Differential sensitivity to LINE 1-induced damage contributes to the expansion of Tet2-deficient HSCs upon chronic inflammatory stress

Chronic inflammation disrupts hematopoietic stem cell (HSC) function and drives the expansion of TET2-mutated clones, fostering clonal hematopoiesis of indeterminate potential (CHIP). However, the molecular mechanisms linking inflammation to these hematopoietic alterations remain poorly understood. Here, we uncover a pivotal role of transposable element (TE) derepression, specifically of the most recent LINE-1 (L1) elements, in mediating inflammation-induced HSC dysfunction.
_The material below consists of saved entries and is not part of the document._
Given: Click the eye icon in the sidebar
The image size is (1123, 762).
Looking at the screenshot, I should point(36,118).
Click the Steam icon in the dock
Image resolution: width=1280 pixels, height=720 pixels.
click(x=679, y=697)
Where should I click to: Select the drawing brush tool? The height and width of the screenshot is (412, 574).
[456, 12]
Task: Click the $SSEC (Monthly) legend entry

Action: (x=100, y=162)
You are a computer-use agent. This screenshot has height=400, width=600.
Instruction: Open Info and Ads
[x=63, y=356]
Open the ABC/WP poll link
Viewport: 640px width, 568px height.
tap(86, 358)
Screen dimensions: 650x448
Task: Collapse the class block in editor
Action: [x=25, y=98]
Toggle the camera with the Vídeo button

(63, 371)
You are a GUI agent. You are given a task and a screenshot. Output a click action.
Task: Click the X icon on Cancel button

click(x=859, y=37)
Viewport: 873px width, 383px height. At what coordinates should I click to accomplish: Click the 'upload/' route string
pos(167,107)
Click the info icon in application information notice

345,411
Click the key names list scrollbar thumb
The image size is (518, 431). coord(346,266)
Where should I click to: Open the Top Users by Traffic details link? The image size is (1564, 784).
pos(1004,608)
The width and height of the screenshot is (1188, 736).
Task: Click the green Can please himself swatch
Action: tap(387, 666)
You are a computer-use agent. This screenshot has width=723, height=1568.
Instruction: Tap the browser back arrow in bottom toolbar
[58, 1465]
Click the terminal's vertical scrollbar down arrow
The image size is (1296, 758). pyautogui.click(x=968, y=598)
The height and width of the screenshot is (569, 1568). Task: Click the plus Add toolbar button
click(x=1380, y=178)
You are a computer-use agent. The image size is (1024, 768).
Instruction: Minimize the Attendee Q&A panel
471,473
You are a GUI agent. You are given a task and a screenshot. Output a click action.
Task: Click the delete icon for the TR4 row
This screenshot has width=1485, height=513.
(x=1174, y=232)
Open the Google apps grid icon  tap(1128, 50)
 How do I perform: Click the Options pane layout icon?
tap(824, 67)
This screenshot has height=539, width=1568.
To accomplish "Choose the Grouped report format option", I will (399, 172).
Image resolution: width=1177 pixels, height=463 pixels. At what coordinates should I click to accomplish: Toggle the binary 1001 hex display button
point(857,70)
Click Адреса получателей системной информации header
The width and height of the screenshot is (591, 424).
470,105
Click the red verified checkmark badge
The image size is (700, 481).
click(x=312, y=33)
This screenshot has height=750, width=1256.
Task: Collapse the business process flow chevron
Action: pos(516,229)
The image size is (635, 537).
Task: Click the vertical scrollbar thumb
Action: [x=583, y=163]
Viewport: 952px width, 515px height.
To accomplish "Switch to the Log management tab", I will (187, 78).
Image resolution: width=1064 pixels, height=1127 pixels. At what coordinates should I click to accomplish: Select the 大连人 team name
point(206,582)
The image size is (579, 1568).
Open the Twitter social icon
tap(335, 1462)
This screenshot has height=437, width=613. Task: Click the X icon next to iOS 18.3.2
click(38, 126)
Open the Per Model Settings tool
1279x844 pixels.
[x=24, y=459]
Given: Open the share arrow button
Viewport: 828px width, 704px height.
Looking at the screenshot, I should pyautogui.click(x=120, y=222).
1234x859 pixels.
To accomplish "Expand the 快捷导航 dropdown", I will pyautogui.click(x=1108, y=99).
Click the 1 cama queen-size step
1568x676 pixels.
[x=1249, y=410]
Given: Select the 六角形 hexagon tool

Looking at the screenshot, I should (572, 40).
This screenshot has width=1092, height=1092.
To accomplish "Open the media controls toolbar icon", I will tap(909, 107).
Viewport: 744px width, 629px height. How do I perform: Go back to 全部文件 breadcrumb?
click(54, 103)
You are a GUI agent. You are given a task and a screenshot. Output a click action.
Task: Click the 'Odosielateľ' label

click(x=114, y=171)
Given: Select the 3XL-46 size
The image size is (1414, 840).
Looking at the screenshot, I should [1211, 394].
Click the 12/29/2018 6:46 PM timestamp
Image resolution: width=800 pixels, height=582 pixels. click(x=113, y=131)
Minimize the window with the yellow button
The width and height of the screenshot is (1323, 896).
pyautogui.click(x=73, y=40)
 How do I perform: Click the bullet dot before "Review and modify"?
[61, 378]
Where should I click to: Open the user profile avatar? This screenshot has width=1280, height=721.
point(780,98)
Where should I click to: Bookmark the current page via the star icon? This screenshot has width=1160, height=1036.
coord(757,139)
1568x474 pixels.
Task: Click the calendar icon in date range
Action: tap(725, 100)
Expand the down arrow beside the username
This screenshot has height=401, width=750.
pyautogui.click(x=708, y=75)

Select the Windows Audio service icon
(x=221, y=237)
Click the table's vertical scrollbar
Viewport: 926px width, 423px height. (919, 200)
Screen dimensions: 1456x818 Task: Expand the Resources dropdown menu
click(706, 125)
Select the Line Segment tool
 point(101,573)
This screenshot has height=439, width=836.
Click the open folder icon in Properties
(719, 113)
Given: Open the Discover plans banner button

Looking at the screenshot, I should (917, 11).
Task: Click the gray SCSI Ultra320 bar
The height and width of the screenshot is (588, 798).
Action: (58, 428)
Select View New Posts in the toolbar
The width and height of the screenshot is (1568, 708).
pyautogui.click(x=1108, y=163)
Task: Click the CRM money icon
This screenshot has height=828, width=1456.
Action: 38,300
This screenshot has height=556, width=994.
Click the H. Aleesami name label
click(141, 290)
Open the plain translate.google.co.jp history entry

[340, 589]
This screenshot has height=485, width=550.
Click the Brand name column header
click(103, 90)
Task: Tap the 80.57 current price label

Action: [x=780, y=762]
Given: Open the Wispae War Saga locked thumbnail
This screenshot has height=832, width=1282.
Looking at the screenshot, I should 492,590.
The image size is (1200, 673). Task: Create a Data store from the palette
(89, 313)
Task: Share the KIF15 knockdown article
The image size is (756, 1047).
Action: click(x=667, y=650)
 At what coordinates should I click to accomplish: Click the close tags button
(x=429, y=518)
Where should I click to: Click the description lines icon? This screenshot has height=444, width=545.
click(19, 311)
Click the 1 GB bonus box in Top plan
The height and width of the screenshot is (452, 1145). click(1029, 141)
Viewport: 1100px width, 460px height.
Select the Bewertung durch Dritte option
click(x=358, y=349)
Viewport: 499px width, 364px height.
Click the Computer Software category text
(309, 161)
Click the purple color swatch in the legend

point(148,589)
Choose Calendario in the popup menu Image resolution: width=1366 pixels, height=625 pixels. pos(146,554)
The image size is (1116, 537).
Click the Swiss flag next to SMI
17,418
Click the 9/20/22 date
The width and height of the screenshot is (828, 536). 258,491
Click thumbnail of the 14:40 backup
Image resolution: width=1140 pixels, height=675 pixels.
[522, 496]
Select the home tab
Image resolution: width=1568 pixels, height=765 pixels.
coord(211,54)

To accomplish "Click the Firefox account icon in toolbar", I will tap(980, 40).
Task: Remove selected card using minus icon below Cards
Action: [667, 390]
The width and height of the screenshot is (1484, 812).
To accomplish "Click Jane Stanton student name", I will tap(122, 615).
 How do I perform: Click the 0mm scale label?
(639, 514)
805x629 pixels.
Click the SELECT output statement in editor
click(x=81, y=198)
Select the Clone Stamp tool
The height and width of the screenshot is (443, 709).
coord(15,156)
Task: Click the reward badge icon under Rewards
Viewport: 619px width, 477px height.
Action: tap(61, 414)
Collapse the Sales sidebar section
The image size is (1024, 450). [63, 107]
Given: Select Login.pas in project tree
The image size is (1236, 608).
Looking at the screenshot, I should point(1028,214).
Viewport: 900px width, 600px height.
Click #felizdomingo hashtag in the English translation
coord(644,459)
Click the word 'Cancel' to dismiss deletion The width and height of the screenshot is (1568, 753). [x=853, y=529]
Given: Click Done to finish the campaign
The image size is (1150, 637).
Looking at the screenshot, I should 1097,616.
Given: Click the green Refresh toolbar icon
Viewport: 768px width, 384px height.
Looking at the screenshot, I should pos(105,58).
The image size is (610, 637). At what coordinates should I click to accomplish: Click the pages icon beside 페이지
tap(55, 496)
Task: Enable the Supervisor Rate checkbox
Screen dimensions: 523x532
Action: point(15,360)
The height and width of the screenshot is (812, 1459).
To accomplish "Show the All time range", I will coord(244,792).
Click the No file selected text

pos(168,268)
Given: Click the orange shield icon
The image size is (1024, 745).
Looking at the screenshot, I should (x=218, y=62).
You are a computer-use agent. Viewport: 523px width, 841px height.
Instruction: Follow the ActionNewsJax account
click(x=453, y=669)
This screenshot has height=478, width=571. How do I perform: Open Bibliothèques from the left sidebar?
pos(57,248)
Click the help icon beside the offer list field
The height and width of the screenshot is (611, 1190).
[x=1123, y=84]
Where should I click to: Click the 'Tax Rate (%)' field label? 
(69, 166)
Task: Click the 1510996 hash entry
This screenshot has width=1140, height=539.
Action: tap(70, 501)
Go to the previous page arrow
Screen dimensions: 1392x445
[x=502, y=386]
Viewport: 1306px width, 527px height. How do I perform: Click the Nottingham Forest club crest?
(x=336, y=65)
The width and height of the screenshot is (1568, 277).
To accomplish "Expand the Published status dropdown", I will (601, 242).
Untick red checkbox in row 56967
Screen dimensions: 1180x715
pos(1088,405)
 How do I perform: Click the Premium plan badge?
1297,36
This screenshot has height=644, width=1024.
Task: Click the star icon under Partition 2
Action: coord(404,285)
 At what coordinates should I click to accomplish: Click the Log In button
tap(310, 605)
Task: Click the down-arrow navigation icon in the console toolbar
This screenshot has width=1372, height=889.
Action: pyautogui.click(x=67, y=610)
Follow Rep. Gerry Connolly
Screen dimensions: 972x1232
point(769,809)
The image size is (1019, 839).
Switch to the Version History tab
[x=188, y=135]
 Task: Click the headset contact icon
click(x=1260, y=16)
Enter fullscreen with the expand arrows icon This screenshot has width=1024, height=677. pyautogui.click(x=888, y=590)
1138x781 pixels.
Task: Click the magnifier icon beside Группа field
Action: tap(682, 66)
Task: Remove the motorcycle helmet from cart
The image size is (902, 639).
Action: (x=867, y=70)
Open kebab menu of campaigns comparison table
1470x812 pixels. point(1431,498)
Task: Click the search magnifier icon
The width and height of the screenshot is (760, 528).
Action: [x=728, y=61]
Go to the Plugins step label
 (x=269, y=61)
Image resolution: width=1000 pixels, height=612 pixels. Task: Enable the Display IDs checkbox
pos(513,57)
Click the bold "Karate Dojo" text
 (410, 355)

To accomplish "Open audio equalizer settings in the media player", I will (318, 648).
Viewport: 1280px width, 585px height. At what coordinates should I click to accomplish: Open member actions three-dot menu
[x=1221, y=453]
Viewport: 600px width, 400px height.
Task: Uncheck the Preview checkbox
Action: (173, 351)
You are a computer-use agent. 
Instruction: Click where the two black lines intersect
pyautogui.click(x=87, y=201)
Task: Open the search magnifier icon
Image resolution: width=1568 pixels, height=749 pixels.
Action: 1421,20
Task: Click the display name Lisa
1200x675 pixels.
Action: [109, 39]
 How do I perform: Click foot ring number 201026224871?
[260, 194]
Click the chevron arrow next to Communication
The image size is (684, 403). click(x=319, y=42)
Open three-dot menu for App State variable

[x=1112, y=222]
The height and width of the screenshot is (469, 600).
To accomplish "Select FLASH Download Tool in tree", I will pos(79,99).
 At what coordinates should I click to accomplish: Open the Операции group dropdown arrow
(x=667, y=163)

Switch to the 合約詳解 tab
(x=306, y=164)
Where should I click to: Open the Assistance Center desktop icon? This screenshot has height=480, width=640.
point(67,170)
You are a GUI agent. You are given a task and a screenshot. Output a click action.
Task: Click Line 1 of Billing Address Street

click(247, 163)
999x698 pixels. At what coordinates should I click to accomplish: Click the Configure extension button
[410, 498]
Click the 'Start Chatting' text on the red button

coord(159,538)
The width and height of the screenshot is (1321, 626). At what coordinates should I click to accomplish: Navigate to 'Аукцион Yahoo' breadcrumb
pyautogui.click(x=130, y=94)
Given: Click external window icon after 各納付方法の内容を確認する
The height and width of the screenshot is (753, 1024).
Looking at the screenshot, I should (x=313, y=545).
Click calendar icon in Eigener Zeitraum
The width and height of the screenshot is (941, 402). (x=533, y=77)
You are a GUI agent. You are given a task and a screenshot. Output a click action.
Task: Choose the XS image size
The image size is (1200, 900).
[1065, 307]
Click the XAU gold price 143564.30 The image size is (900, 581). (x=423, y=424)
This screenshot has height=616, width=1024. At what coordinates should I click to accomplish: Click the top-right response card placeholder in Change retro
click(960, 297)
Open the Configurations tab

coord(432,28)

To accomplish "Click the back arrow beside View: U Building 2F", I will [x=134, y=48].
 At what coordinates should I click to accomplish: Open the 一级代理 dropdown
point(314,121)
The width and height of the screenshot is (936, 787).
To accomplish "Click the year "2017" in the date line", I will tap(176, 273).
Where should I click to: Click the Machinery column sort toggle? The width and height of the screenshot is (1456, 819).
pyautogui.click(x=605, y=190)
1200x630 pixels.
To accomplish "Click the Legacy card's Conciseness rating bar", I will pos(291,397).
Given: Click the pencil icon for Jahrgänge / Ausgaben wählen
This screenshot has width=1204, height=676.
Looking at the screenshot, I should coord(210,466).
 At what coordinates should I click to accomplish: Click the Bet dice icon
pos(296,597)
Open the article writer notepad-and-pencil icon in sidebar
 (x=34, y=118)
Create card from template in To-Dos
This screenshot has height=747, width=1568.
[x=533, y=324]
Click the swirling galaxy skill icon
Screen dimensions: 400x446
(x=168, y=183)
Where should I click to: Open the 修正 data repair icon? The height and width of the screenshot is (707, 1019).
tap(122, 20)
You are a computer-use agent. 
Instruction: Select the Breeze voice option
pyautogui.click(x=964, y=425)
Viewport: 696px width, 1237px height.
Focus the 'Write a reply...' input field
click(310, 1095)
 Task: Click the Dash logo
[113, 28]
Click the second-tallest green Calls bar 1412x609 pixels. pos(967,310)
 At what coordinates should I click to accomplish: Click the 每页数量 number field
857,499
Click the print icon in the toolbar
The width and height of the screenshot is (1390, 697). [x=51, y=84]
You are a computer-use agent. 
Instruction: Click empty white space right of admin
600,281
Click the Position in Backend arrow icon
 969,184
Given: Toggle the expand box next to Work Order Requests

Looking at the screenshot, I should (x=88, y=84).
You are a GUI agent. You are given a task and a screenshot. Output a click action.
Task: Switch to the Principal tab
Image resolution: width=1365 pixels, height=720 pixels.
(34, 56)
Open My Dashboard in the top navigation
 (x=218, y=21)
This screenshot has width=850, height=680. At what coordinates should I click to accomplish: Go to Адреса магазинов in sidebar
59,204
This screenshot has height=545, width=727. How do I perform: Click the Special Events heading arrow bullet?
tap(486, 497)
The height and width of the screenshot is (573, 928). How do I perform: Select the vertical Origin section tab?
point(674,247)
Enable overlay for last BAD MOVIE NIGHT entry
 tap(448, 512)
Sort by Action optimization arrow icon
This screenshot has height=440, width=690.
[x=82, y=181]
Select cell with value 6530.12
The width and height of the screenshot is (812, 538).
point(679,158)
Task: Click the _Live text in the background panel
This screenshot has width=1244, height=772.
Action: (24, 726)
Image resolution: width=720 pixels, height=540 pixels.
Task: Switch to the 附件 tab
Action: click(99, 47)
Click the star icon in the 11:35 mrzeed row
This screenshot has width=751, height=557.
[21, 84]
We show that chronic exposure to low-dose lipopolysaccharide (LPS) causes a loss of the heterochromatin mark H3K9me3 at L1s in wild-type (WT) HSCs, leading to L1 activation, DNA damage, and reduced clonogenic capacity. Remarkably, Tet2 ^−/− HSCs are resistant to this LPS-induced L1 derepression and associated genomic instability. Furthermore, targeted degradation of L1 RNAs in WT HSCs diminishes the competitive advantage of Tet2 ^−/− HSCs under chronic inflammatory conditions both in vitro and in vivo. These findings reveal epigenetic control of L1 elements as a previously unrecognized mechanism that links chronic inflammation to HSC impairment and clonal expansion of Tet2 -mutant cells. This work highlights TE regulation as a critical determinant of hematopoietic fitness and clonal evolution under inflammatory stress.